Erst wenn der Saugbereich des Saugriemensystems 17 vollständig von
der sich in Transportrichtung 35 bewegenden Blechtafel 2 abgedeckt
ist, wird das Vakuum aktiviert, wodurch die Blechtafel 2 fest
auf die Riemen 15 des Saugriemensystems 17 gezogen
wird. Relativbewegungen zwischen den Riemen 15 und der
Blechtafel 2 können daher
nur noch mit erhöhtem
Kraftaufwand stattfinden. Dies hat zur Folge, dass bei einer Seitenausrichtung
der Blechtafel 2 mittels der Seitenausrichteinrichtung 29 die
Riemen 15 ebenfalls seitlich verlagert werden.
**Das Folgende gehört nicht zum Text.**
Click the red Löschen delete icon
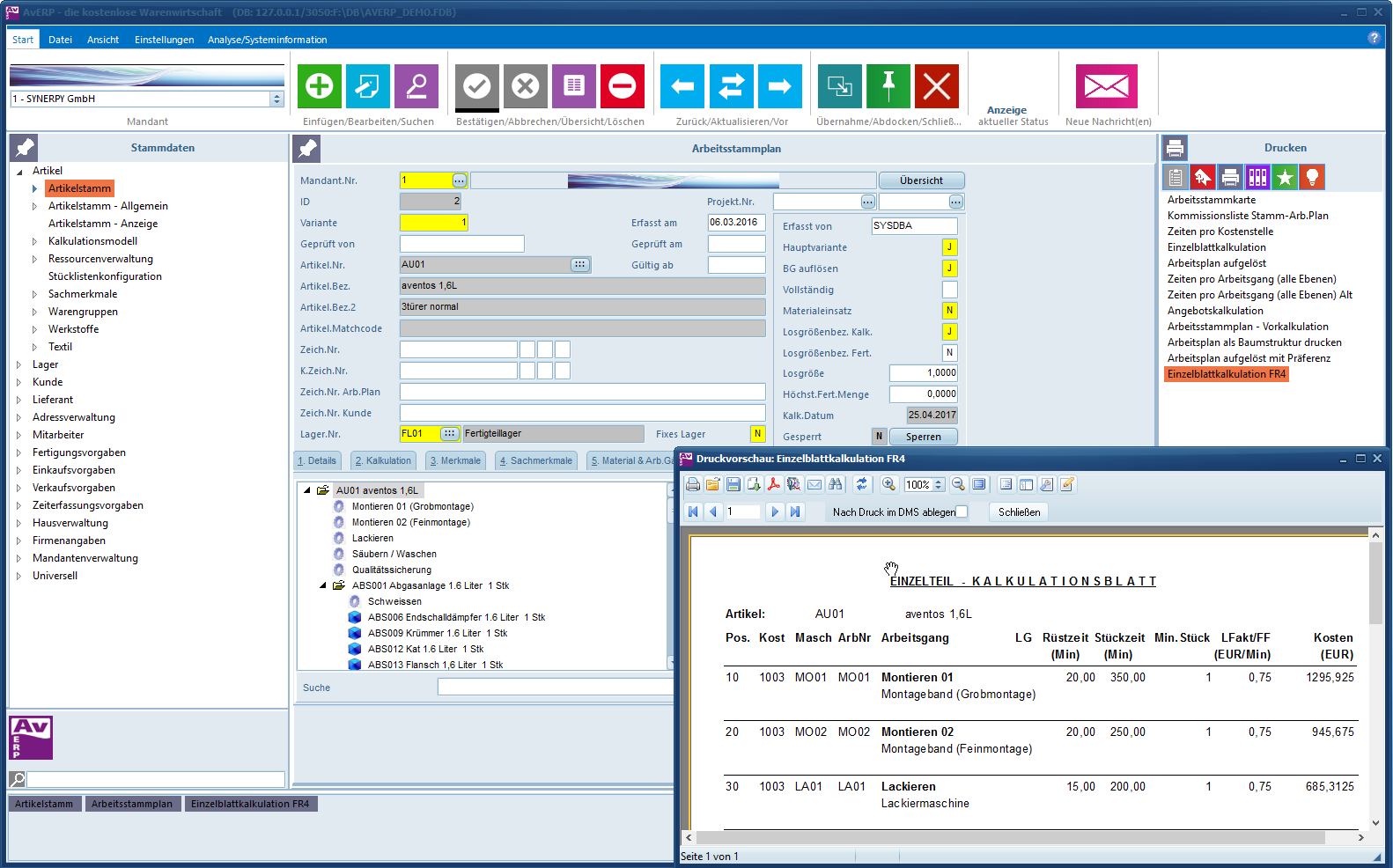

Da die Riemen 15 als
eine geringe Riemenstärke
aufweisende Flachriemen 42 ausgebildet sind, lässt sich
eine Seitenverlagerung problemlos durchführen, ohne dass es zu einem
Riemenverwurf oder dergleichen kommt. Vielmehr verbleiben die Flachriemen 42 in
der Transportebene und sorgen demgemäß dafür, dass – trotz ihrer Seitenauslenkung – ein ruhiger,
flatterfreier und präziser
Transport erfolgt. Da die Anschlagelemente 28 der Klemm-Anlegemarke 27 eine
geringere Geschwindigkeit als die Riemen 15 des Saugriemensystems 17 aufweist,
stößt im Zuge der
weiteren Bewegung der Blechtafel 2 ihre Vorderkante 3 gegen
die Anschlagelemente 28 der Klemm-Anlegemarke 27,
wobei die Saugwirkung des Saugriemensystems 17 dazu führt, dass
ein kontinuierliches und straffes Andrücken der Vorderkante an die
Anlegemarke 26 erfolgt, dabei kann es zu einem Durchrutschen
der Riemen 15 relativ zur Blechtafel 2 kommen
und/oder die Blechtafel 2 wird leicht federnd aufgewölbt. Die
Anlegemarke 26 schließt
dann und hält
den Vorderkantenbereich der Blechtafel 2 klemmend fest.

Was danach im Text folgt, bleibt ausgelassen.